Labor Arbiter Decision

The Labor Arbiter dismissed the petitioners’ complaint on November 29, 1996. The Arbiter found that Promm-Gem and SAPS selected and engaged the petitioners, paid their wages, exercised the power of dismissal and controlled the means and methods of their work. The Arbiter concluded that Promm-Gem and SAPS were legitimate independent contractors and that no employer-employee relationship existed between the petitioners and Procter & Gamble Phils., Inc.

NLRC Decision

The National Labor Relations Commission affirmed the Labor Arbiter’s ruling on July 27, 1998 and dismissed the petitioners’ appeal. The NLRC denied the petitioners’ motion for reconsideration by resolution dated November 19, 1998. The NLRC thereby sustained the determinations that Promm-Gem and SAPS were the petitioners’ employers.

Court of Appeals Decision

The petitioners sought certiorari relief in the Court of Appeals alleging grave abuse of discretion by the Labor Arbiter and the NLRC. On March 21, 2003 the Court of Appeals affirmed the NLRC decision but modified the judgment by ordering Procter & Gamble Phils., Inc. to pay service incentive leave pay to the petitioners.
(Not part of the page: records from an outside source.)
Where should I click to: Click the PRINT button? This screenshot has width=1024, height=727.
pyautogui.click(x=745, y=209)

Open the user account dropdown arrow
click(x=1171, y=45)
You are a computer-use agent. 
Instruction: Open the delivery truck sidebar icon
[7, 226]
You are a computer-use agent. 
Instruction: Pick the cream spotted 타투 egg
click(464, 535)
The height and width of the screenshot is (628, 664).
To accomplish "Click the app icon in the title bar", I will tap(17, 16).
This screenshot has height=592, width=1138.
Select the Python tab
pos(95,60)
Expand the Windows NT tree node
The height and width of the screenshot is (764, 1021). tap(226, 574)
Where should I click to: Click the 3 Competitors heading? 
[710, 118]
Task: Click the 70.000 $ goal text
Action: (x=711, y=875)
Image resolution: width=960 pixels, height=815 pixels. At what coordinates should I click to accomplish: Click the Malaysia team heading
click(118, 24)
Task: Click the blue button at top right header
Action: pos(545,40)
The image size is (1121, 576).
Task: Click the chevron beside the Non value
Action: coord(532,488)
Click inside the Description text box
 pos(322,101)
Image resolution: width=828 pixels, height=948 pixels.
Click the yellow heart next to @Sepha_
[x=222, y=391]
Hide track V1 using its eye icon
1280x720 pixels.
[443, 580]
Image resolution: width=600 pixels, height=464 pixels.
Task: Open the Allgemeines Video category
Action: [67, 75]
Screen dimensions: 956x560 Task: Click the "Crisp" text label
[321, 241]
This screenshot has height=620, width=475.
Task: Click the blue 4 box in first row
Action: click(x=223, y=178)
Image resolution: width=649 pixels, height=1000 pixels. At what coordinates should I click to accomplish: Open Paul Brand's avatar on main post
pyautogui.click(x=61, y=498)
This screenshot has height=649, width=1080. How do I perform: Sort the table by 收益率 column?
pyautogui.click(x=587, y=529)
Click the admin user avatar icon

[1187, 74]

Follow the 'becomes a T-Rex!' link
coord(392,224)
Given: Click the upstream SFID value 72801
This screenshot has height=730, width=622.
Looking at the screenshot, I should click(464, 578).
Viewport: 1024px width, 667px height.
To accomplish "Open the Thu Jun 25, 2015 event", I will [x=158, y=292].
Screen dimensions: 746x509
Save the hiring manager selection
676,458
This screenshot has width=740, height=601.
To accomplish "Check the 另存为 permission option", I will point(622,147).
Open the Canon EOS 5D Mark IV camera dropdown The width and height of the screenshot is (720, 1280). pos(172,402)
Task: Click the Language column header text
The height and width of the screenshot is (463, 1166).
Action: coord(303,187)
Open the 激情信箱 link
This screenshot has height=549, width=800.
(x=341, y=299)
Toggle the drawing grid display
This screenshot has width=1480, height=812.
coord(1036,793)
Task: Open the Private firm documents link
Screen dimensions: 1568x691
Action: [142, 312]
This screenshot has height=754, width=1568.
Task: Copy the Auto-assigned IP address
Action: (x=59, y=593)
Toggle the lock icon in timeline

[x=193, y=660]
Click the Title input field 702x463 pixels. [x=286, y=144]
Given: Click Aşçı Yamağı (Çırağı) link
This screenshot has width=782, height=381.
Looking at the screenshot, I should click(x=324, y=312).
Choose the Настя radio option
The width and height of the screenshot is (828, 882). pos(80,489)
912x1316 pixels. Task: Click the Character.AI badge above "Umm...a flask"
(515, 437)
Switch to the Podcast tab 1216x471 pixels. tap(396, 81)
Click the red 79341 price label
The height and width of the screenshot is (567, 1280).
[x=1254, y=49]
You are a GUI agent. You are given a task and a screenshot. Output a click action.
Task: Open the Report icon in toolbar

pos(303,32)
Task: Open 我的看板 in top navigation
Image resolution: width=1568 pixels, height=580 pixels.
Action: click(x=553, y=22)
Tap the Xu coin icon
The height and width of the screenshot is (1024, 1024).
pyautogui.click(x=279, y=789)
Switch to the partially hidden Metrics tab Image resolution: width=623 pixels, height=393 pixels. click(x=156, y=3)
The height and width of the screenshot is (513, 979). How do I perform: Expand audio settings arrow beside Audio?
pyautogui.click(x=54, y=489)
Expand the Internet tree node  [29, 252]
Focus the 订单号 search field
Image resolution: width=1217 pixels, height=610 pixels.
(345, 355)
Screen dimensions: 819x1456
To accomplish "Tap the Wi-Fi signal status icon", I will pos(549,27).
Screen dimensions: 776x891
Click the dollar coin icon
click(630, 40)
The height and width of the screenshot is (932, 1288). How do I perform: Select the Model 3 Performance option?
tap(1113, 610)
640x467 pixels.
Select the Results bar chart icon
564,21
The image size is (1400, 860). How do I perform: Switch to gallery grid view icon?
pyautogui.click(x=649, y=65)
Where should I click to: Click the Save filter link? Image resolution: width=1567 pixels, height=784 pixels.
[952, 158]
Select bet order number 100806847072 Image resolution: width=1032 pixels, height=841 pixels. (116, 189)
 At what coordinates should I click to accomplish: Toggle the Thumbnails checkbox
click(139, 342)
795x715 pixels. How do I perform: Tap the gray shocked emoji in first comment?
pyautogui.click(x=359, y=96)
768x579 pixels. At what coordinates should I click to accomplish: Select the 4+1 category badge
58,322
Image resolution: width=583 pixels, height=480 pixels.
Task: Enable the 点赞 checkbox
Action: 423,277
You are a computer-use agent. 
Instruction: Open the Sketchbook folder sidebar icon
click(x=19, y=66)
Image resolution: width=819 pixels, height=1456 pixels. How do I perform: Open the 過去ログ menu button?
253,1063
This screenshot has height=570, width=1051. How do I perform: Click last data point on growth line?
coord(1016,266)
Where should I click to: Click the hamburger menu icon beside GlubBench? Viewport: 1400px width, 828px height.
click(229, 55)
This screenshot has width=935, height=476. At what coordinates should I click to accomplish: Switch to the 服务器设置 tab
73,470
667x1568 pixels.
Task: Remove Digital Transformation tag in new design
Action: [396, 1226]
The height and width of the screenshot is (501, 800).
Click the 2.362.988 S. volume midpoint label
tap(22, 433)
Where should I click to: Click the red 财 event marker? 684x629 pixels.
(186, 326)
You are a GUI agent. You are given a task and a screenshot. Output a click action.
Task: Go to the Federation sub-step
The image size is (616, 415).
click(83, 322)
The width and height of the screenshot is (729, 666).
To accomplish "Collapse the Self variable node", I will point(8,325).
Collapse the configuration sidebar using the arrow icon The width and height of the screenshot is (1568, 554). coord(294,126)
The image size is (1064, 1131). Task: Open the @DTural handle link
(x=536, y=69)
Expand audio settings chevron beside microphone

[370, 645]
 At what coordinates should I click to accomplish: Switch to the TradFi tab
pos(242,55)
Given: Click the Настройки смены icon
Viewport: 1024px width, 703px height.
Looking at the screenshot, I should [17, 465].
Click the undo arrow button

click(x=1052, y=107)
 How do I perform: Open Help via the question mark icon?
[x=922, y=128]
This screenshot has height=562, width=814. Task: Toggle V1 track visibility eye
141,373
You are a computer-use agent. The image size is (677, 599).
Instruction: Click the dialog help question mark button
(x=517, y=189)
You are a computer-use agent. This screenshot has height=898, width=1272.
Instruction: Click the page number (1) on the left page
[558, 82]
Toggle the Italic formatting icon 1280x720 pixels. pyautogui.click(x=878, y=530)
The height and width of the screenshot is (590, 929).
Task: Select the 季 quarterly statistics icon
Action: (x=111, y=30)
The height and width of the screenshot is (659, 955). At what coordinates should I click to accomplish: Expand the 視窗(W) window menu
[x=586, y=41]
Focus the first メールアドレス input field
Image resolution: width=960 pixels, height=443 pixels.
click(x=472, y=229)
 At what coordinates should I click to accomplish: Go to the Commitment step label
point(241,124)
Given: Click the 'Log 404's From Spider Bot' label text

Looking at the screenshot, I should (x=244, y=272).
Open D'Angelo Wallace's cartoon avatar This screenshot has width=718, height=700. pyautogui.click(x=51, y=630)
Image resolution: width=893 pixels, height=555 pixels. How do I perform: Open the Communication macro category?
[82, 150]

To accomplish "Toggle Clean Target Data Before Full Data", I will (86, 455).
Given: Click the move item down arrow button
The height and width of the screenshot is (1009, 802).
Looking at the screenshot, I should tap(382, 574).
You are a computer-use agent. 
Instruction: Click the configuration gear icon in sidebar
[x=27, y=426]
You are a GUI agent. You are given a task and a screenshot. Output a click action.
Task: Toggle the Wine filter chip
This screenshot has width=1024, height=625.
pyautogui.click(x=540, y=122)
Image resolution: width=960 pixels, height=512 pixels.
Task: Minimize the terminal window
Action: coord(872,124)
A subsequent motion for reconsideration was denied by the CA on October 20, 2003.

Issues Presented to the Supreme Court

The petition presented three principal issues: (1) whether Procter & Gamble Phils., Inc. was the employer of the petitioners; (2) whether the petitioners were illegally dismissed; and (3) whether the petitioners were entitled to actual, moral and exemplary damages and an award of litigation costs and attorney’s fees.

Petitioners’ Contentions

The petitioners argued that they were recruited and engaged by Procter & Gamble Phils., Inc. and performed merchandising work for P&G prior to the existence of Promm-Gem and SAPS. They maintained that Promm-Gem and SAPS were mere labor-only intermediaries that lacked substantial capital and that the petitioners performed activities directly related to P&G’s principal business, thereby rendering them regular employees of P&G. The petitioners asserted that P&G instigated their dismissal by refusing to renew merchandising contracts and by directing SAPS to terminate services.

Respondents’ Contentions

Procter & Gamble Phils., Inc. contended that the petition raised only factual questions and urged dismissal of the petition, emphasizing that findings of fact by the NLRC and the Labor Arbiter are binding on the Supreme Court where both bodies are in agreement. P&G further argued that Promm-Gem and SAPS performed legitimate outsourcing functions, that they selected and paid the petitioners, that they exercised supervisory and disciplinary control, and that management prerogative allowed P&G to farm out any activity to independent contractors.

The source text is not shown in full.